The Austin City Council is poised to order sweeping changes to police work, responsibilities and spending as early as this week, members said on Monday, a day after thousands marched peacefully to protest police brutality.

A package of resolutions addressing everything from the budget for the Austin Police Department to its staffing, from its use of force during arrests and protests to the very types of calls police should address, is up for a vote at the regular Austin City Council meeting Thursday.

"Our black and brown communities deserve it, our city needs it, and this moment in history demands it," said Mayor Pro Tem Delia Garza, a member of the council's judicial committee, which sponsored the proposals.

Some of those measures, like bans on the use of tear gas in protests and limits on no-knock warrants, can go into effect right away, said Council Member Greg Casar, another committee member.

Others, including proposed staffing reductions and budget cuts at the Austin Police Department, won't be officially addressed until budget season later this year.

"These are not problems that can be fixed overnight, but the backlog is so big we can kick this journey off with a flurry of activities," said Council Member Natasha Harper-Madison, who is also on the committee.

Several protesters were seriously injured during clashes with officers during the first week of demonstrations over the deaths of George Floyd in Minneapolis in May and Michael Ramos in Austin in April.

Resolutions appearing on the agenda for Thursday's regular City Council meeting propose changes including police use-of-force reforms, an audit of Austin police disciplinary procedures, a rewrite of the department's general orders, capping police staff at current levels and redirecting those budget dollars to community-based prevention strategies.
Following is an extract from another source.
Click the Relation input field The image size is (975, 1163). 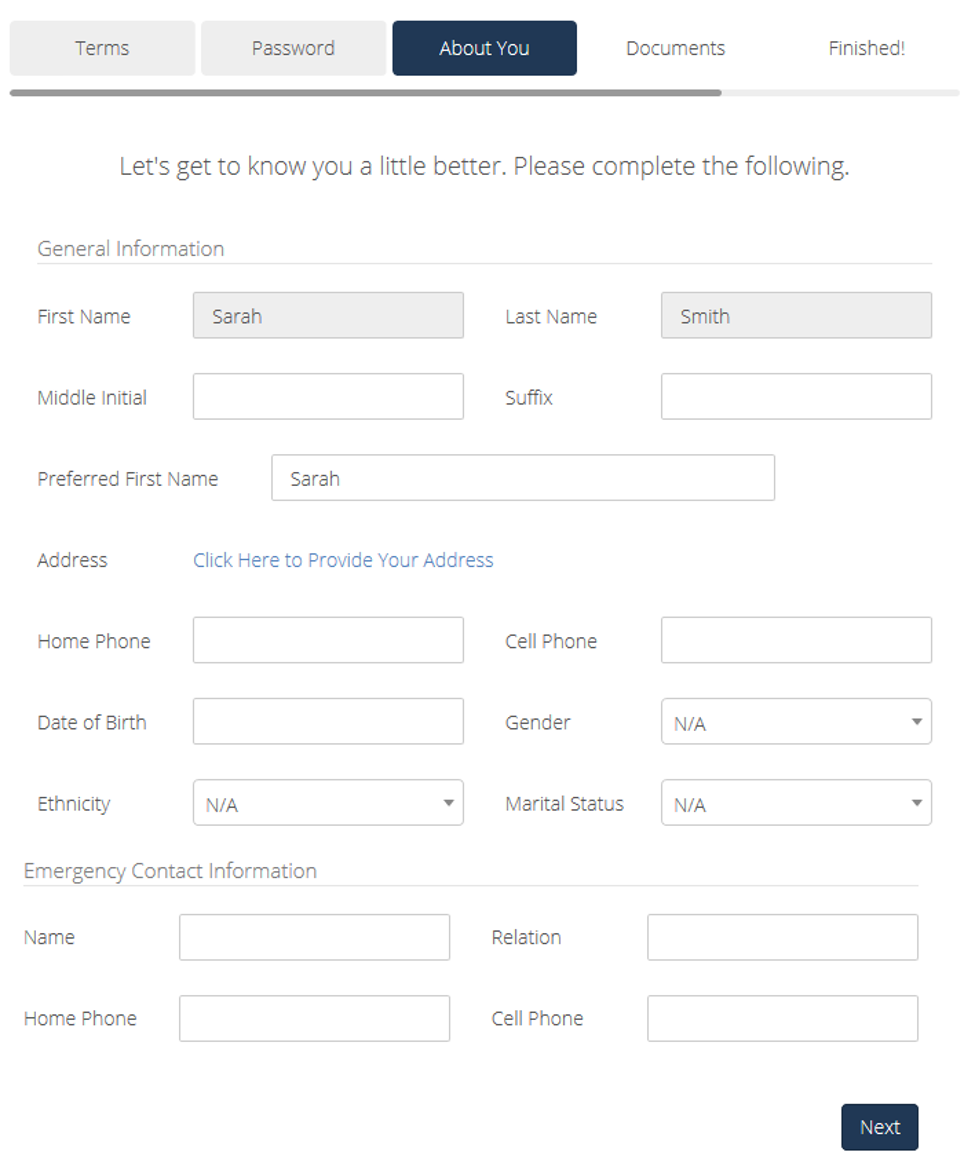[782, 937]
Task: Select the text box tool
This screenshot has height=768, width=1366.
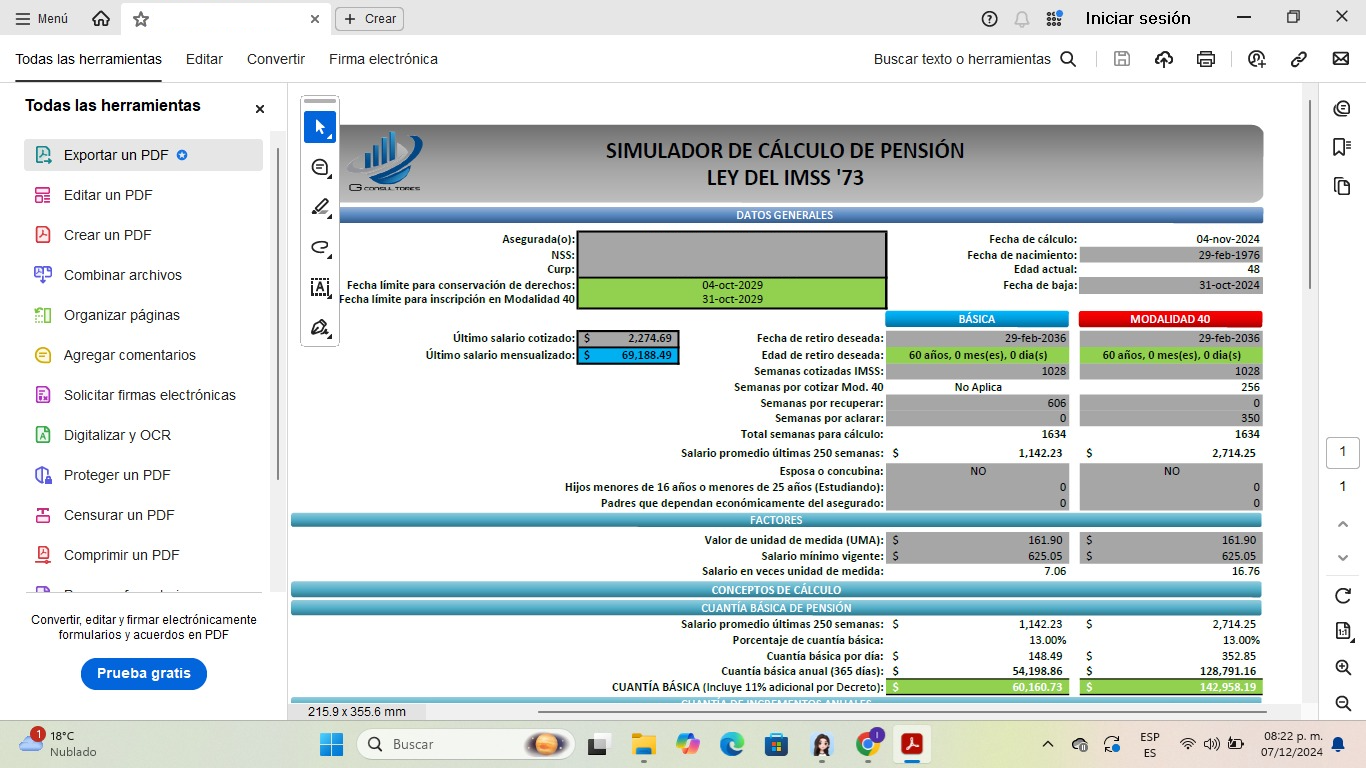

They also address housing for former inmates and other community issues.

The resolutions appear to have broad support of the council and Mayor Steve Adler. The press conference on Monday only included the four sponsors, and Adler, as open meetings laws prohibit a quorum of council members from meeting without public notice.

Garza and Casar, another member of the judicial committee, have both suggested that Austin Police Chief Brian Manley step down as an act of good faith and the first step toward systemic change in the department.

They and two others, including Judicial Committee Chairman Jimmy Flannigan, last week expressed criticism over Manley's handling of recent police protests—as well as heading up a department that they said is generally slow to respond to council directives. Manley joined the force in 1990 and became chief in 2018.

Asked Monday if they would be taking that further, members did not repeat their call for Manley to resign and noted that City Manager Spencer Cronk alone has the authority to decide whether Manley stays.

Cronk last week issued a statement in support of Manley and city officials told Austonia on Friday there is no movement afoot to replace him.

But one of the resolutions does include a statement of no confidence in department leadership.

"We can express our opinion, as many of us have, but we are prohibited in interfering in personnel decisions," Casar said.

Said Harper-Madison: "We're basically asking our manager to heed the concerns and recommendations of the community and our constituents regarding Chief Manley's future with the Austin Police Department."

The resolutions, which include Items 50, 93, 95, 96 and 97 on the agenda, can be found here. Changes will be addressed formally in the regular meeting of the Austin City Council on Thursday.